Narrative review covers inherited cobalamin metabolism disorders in children without reporting specific outcomes

Cobalamin (vitamin B12) is a vitamin with a defined role in human metabolism. Since its discovery in the 20th century, our understanding of its deficiency that results in multifaceted disorders with a significant impact on neurological health has evolved. While classically associated with megaloblastic anemia, its neurological manifestations can be diverse, severe, and often precede hematological changes. This review provides a detailed analysis of the role of cobalamin in different biochemical pathways, clinical syndromes, underlying pathophysiological mechanisms, and inborn errors of metabolism associated with genetic defects in the pediatric population.
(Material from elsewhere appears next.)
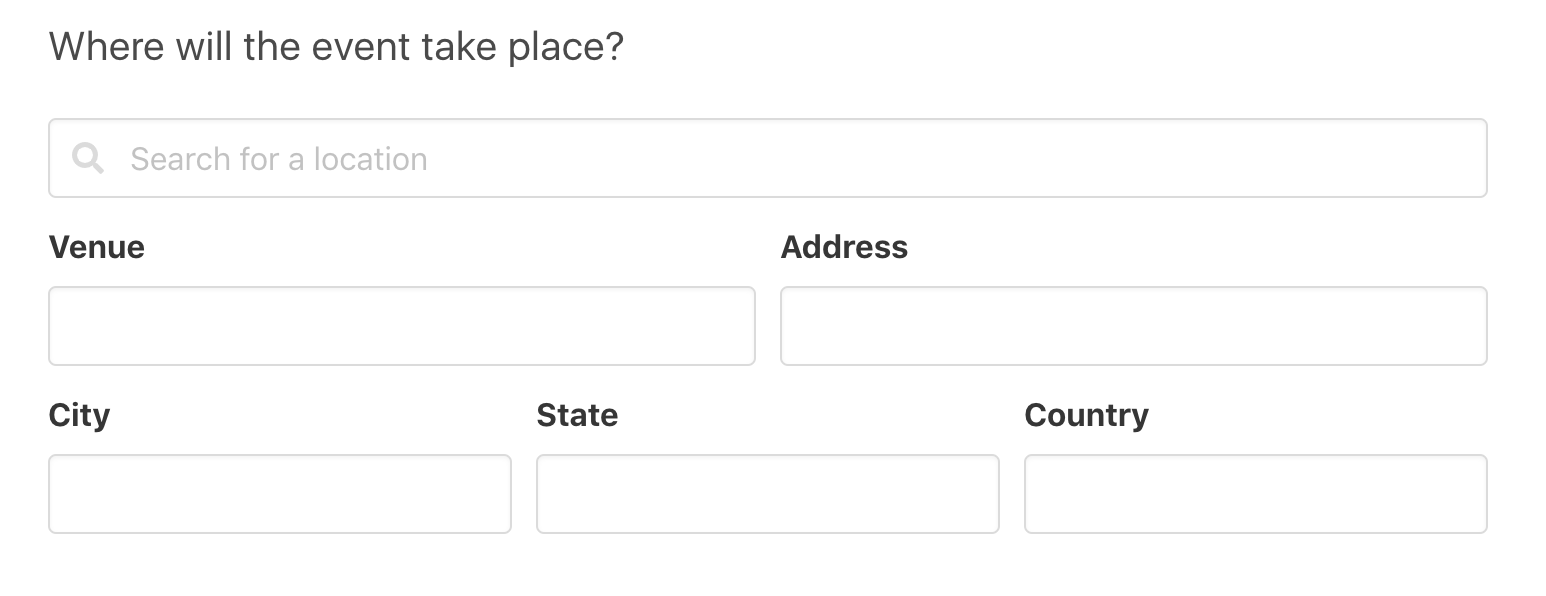Click inside the City input field
The height and width of the screenshot is (596, 1546).
pos(280,494)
The primary neurological insult is related to demyelination and axonal loss in both the central and peripheral nervous systems, leading to a spectrum of symptoms from peripheral neuropathy to severe myelopathy and neuropsychiatric decline. The metabolic networks involve critical biochemical pathways affecting the methionine-homocysteine cycle, folate biosynthesis, and energy and lipid metabolism. The genetic basis of these disorders is defined by distinct complementation groups and the genetic mutations identified by molecular genetic testing. The clinical aspects often present with unique profiles and require specialized diagnostic approaches. A nuanced diagnostic strategy that includes measurement of methylmalonic acid and homocysteine is essential, as is prompt and aggressive parenteral treatment to prevent irreversible neurological damage.